Outro testemunho emocionado é o do Cherno Baldé (***):

(...) Eu conheci o Sr. Manuel Joaquim desde os meus 8/9 anos de idade em Fajonquito. Ele vinha à nossa aldeia, pelo menos, uma vez, em cada 2/3 meses, no seu velho camião carregado da sua máquina de sonhos para nos alegrar, e foi graças a ele que fomos descobrindo grande parte da cultura ocidental estilizada em gestos ousados, olhares atrevidos, carícias públicas e mil pedacos de um universo que entrava pouco a pouco dentro da nossa forma de ser e estar na vida.

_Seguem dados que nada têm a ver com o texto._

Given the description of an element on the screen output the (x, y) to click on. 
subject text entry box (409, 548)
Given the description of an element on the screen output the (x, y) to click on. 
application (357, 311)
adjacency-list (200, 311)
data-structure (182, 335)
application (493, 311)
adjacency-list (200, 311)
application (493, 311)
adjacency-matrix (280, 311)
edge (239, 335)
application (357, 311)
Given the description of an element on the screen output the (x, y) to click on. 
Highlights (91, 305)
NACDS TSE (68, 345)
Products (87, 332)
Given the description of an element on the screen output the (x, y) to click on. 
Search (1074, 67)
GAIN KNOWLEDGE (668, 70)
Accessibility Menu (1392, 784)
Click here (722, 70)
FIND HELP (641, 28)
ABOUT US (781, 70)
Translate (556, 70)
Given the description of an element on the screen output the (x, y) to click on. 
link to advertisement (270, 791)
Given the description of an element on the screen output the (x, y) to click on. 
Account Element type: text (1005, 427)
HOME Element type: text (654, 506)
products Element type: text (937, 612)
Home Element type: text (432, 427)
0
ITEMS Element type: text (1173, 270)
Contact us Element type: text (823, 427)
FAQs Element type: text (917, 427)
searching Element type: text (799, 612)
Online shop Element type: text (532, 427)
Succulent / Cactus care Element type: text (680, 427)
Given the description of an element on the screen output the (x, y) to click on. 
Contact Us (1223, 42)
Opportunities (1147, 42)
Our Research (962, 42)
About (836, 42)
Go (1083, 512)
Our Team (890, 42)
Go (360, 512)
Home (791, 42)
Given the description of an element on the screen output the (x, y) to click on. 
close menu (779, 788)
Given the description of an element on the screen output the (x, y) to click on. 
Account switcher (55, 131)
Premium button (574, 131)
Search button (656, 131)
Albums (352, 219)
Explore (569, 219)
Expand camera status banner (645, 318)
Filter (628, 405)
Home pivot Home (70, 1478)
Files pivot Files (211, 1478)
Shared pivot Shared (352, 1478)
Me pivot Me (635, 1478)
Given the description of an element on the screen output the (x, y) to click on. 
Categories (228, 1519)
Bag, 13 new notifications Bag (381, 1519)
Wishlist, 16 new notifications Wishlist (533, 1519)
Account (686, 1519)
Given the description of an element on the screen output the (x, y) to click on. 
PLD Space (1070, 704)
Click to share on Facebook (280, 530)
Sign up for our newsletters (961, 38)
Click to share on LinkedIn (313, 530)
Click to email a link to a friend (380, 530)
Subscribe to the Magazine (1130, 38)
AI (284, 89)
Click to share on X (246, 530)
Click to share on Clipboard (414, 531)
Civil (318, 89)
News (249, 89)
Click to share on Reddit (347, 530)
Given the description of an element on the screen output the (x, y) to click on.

"Pessoalmente, para o resto da minha vida estaria marcado pela postura e coragem dos actores (Cowboys e Índios indomáveis), o que, no fundo, era muito parecido com aquilo que nos tentavam inculcar nas nossas cerimónias iniciáticas designadas de Fanado tradicional.

"Dele ainda recordo-me dos seus enormes calções, meias esticadas até aos tornozelos e chapéu de abas largas, tipo Cipaio. A certa altura, um dos seus ajudantes era o Camões (zarolho) e por isso acreditavámos que com esta limitação visual podiamos sempre aproveitar para entrarmos sem que ele nos visse. Normalmente eramos apanhados e soltos de seguida dentro do recinto fechado para a projeção do filme.

"Naquela idade não precisávamos de cadeiras, e quando a projeção se iniciava, pouco a pouco, enchíamos o recinto, acabando por nos sentarmos mesmo por baixo do pano das imagens, importante mesmo era entrar e assim poder participar, no dia seguinte, de mais um episódio marcante, uma história de vida que só voltaria a acontecer passados 2 ou 3 meses.

"Quem não ficava contente com a chegada do Manel Djoquim eram as nossas pobres mães, pois sabiam que ele vinha, por certo, roubar, através dos seus filhos as pequenas economias conseguidas durante semanas ou meses com muito suor e canseira. (...)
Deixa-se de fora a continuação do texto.